BEGIN TEXT PASSAGE

Why I built stressllm?

A few weeks ago I wrote about building a multi agent system on my old personal laptop. You can read more about it here. This project failed miserably because of my hardware limitations. My hardware was theoretically sufficient, but the system was unusable in practice. I realized I was flying blind against the KV Cache; the "working memory" that scales with context. I needed a way to know exactly where my hardware would "choke" before I spent hours debugging a lagging agent.

So, I spent the weekend vibe-coding stressllm: a Python CLI tool that performs context saturation tests to find your hardware's breaking point.

The Core Bottleneck: VRAM vs. Context

Most people only look at "Static VRAM" i.e the memory needed to load the model weights. But the real killer is Dynamic VRAM.

As your conversation grows, the model needs to store the "Keys" and "Values" (KV Cache) of every token to avoid re-processing the entire prompt. This grows linearly. On my 6-year-old laptop with 2GB of VRAM, the moment that cache spills over into system RAM, performance falls off a cliff.

END TEXT PASSAGE

• _SET TASKS_:
[A] Count the lines in the entries below that contain the string "word". Reply with that number alone.
[B] Extend the passage about why stressllm was built, picking up after its final sentence.

BEGIN DATA

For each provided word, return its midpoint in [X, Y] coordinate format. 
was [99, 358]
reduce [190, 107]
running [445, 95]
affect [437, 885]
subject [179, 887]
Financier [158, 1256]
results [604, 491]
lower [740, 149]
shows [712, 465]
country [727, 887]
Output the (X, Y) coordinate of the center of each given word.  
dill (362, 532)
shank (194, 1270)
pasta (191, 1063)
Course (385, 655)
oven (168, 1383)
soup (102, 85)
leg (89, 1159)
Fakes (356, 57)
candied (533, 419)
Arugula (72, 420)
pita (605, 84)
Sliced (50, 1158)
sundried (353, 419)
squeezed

END DATA
BEGIN DATA

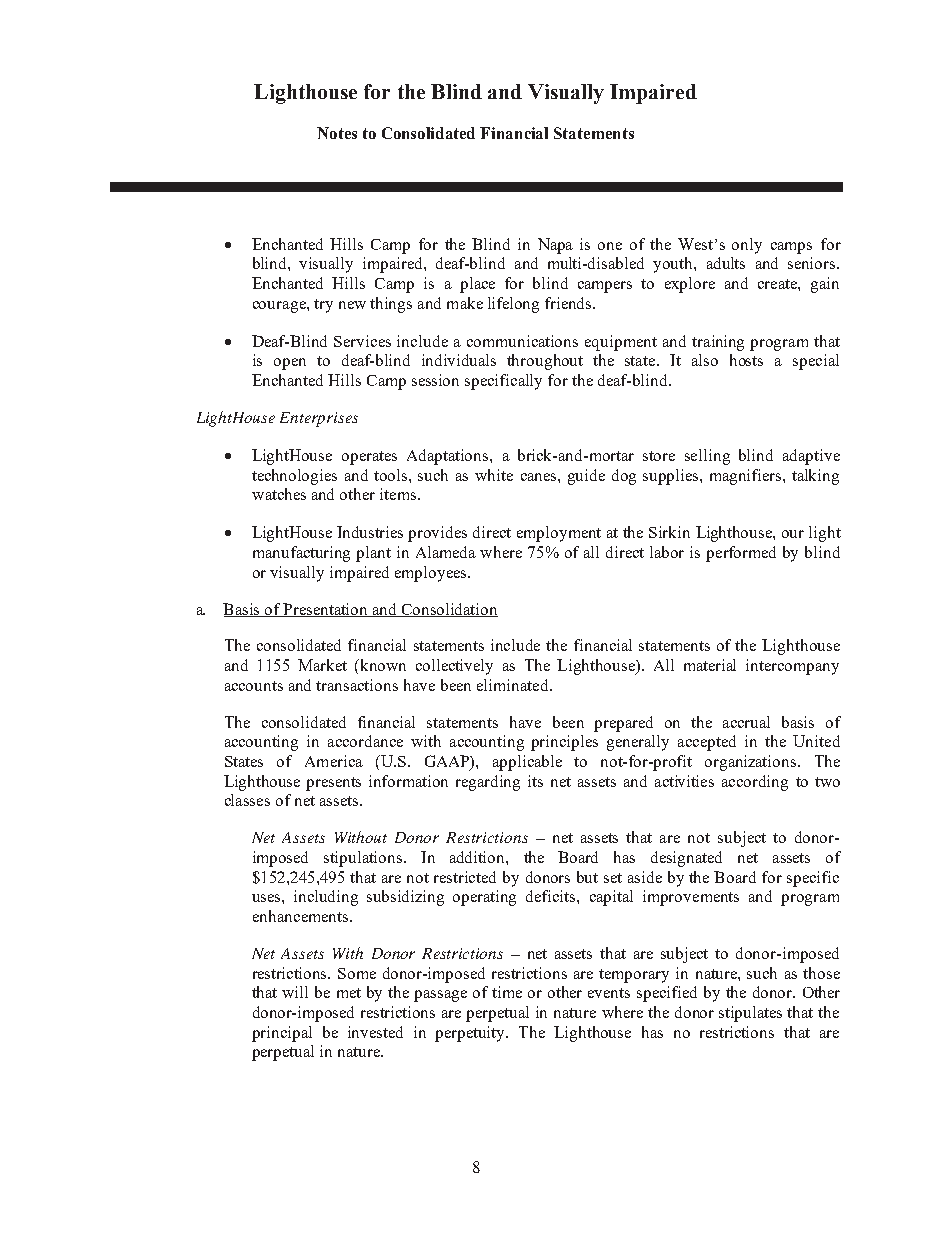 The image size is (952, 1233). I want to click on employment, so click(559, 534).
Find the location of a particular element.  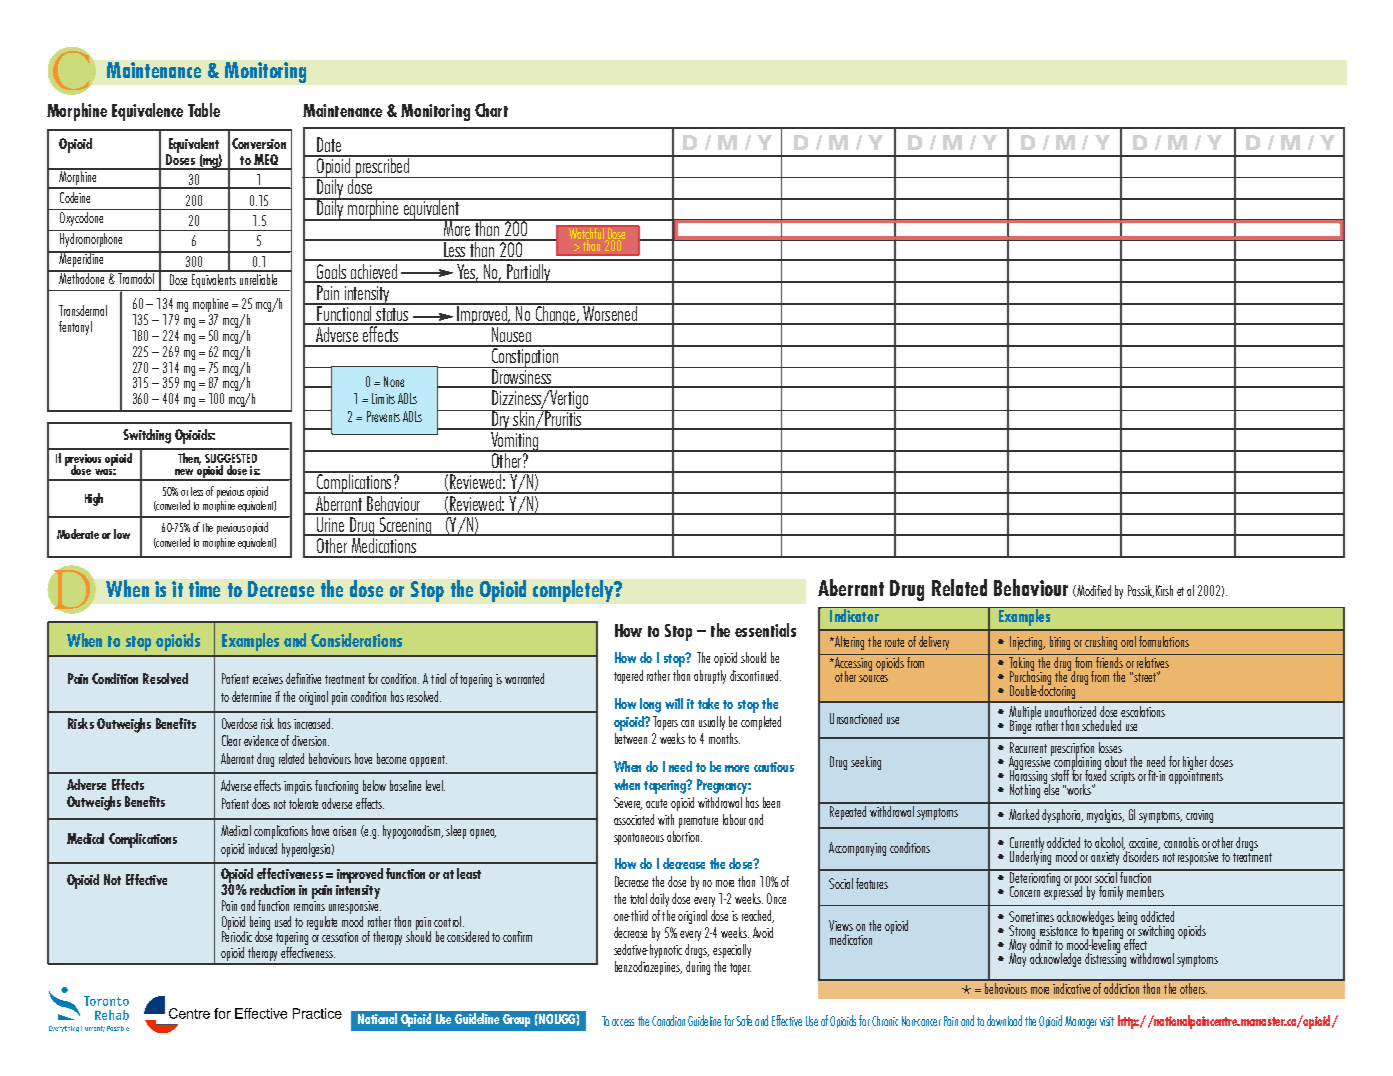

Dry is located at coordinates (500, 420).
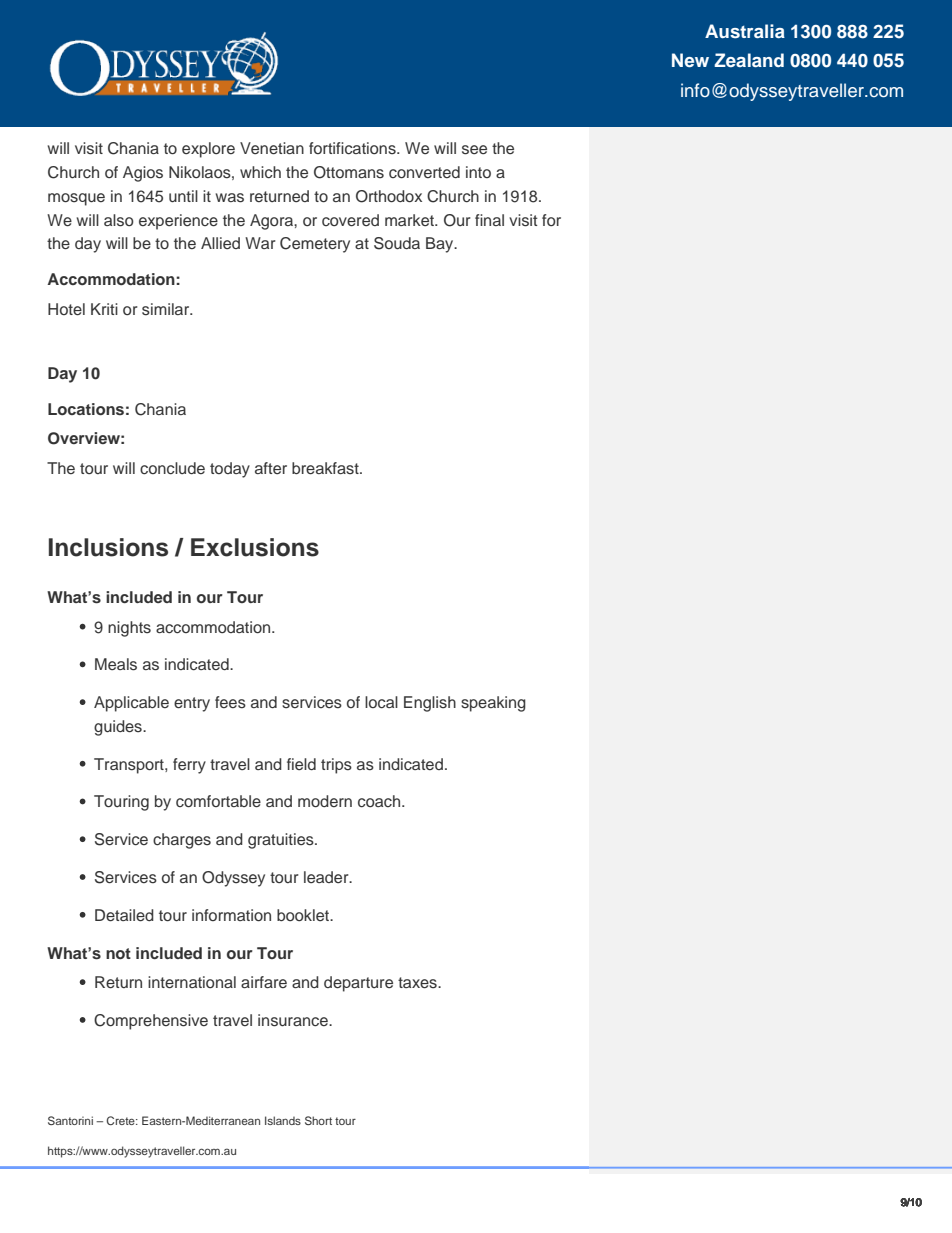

END DATA
BEGIN DATA

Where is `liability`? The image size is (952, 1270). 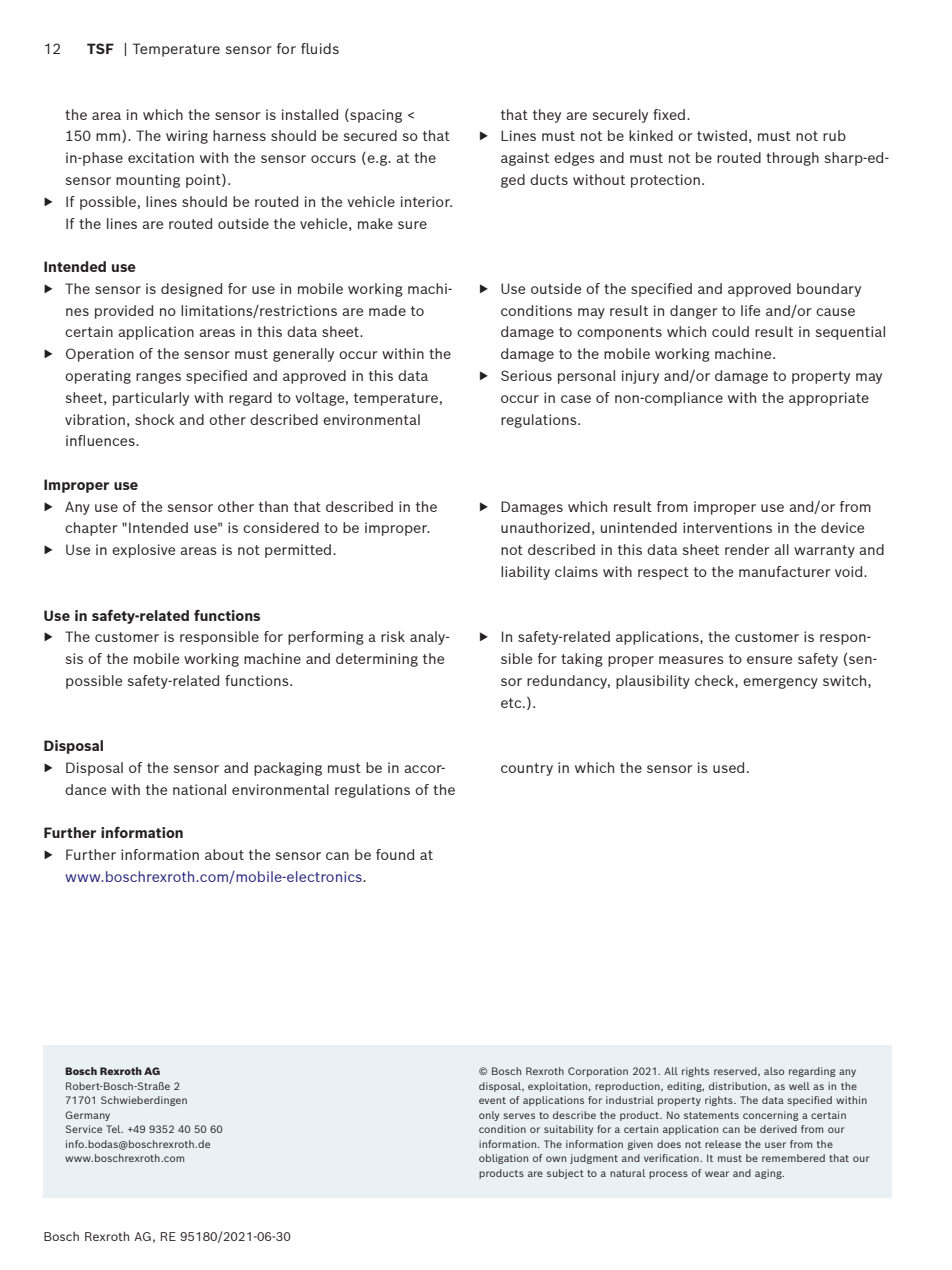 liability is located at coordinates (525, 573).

END DATA

• _RESULTS_:
[A] 2

[B]
Under the Hood: The Architecture

I built StressLLM with a clean separation of concerns: The Watcher and The Worker.

I split the tool into two main components: probe.py (the observer) and engine.py (the executor).

`probe.py`: Hardware Telemetry & Constraints

This module is responsible for heartbeat-style monitoring of your system.

NVIDIA Only: The tool currently relies on pynvml (NVIDIA Management Library). It specifically looks for nvml.dll on Windows or the standard drivers on Linux.
Graceful Fallback: When the GPU isn't available, the tool automatically pivots to reporting system-wide RAM and CPU usage via psutil.
Error Isolation: Each sensor (VRAM, Temperature, CPU) is independent. If a single telemetry call fails, the rest of the stats are still yielded.

2. `engine.py`: The Saturation Logic

This is the "stress" part of the tester. It uses a specific strategy to find the breaking point:

Synthetic Pressure: Instead of asking the model to "think," it uses a wordpool.txt to generate a random prompt of a specific token length. The instruction is simple: "Read this and say 'done'." This isolates Prompt Evaluation speed and KV Cache overhead from actual generation.
The Generator Pattern: The test is written as a Python generator (yield). This is a safety feature. If the model causes a total system hang or an Out-of-Memory (OOM) error at 128k context, the tool has already "yielded" the successful results for 2k, 8k, and 32k.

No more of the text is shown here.